─── Listed entries

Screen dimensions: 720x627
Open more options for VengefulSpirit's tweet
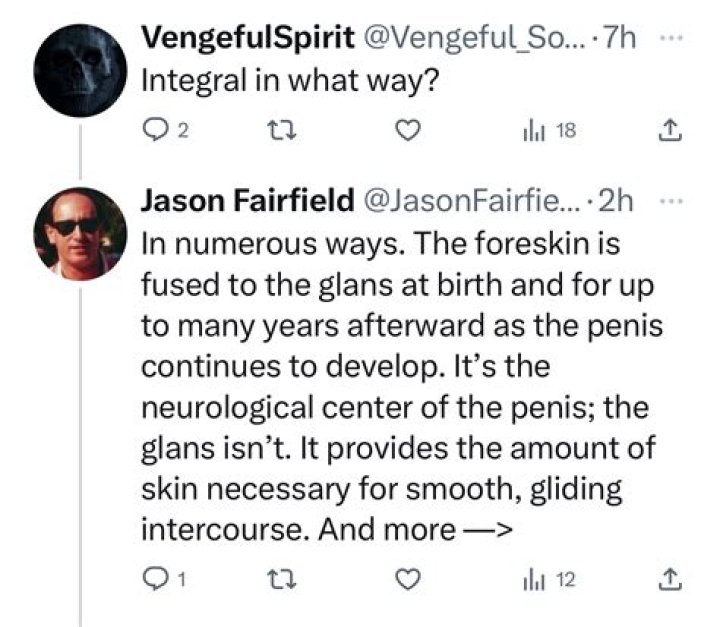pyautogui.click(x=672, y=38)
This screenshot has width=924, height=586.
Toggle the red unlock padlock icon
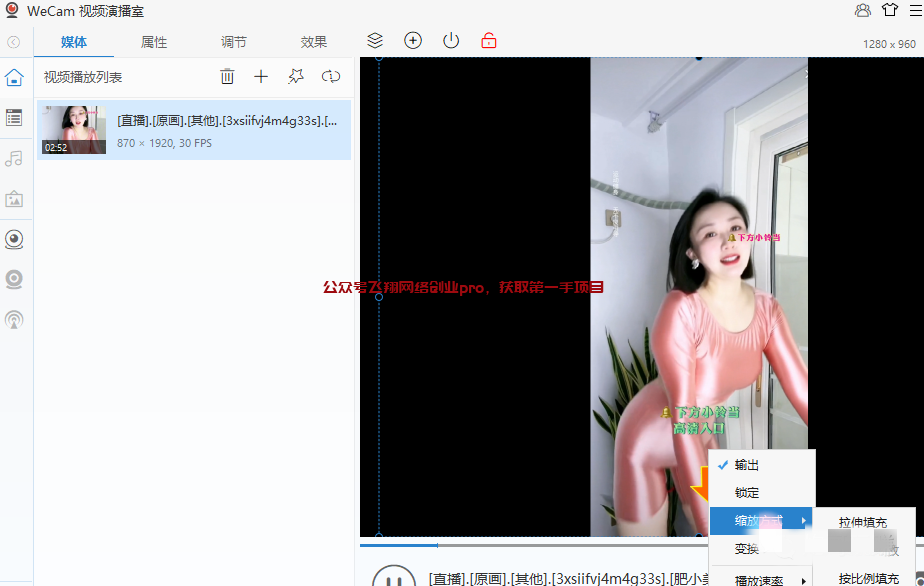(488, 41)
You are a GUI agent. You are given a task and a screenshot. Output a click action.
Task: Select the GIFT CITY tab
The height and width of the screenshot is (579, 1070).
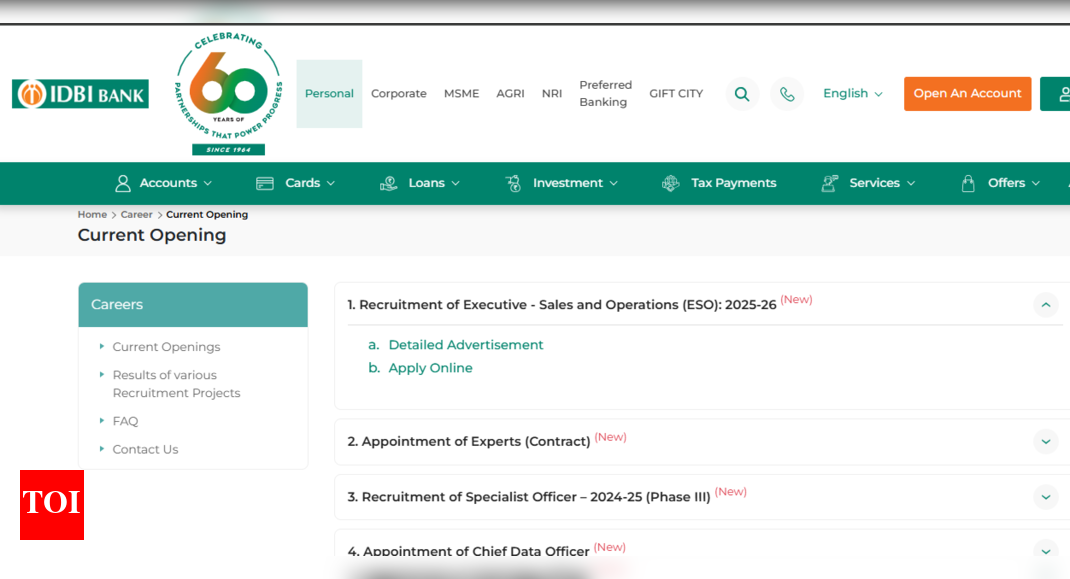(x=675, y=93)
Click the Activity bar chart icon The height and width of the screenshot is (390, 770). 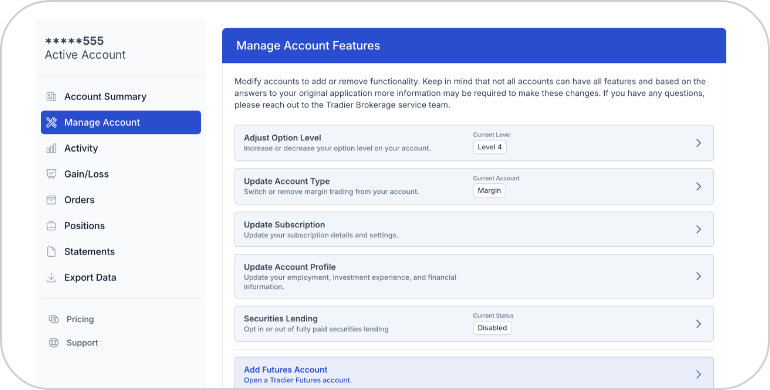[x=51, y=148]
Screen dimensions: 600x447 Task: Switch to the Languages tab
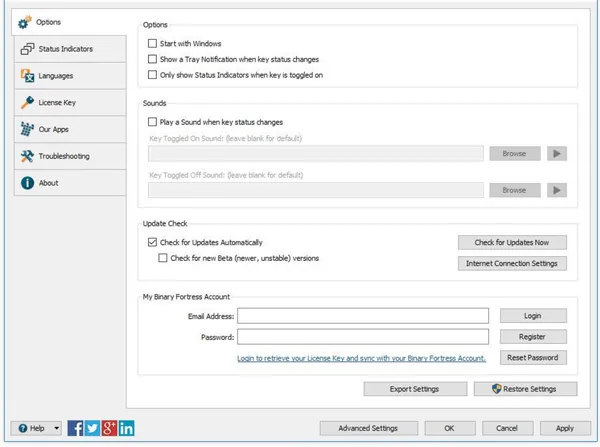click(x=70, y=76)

──────

Please rewrite the lines from the one containing "Screen dimensions: 600x447" through the last line, requests included, scaling every coordinate in the answers by 2.1 and rounding to whole numbers, with halves rounded up. Leave the pictures out.

Screen dimensions: 600x447 Task: Switch to the Languages tab
click(x=147, y=160)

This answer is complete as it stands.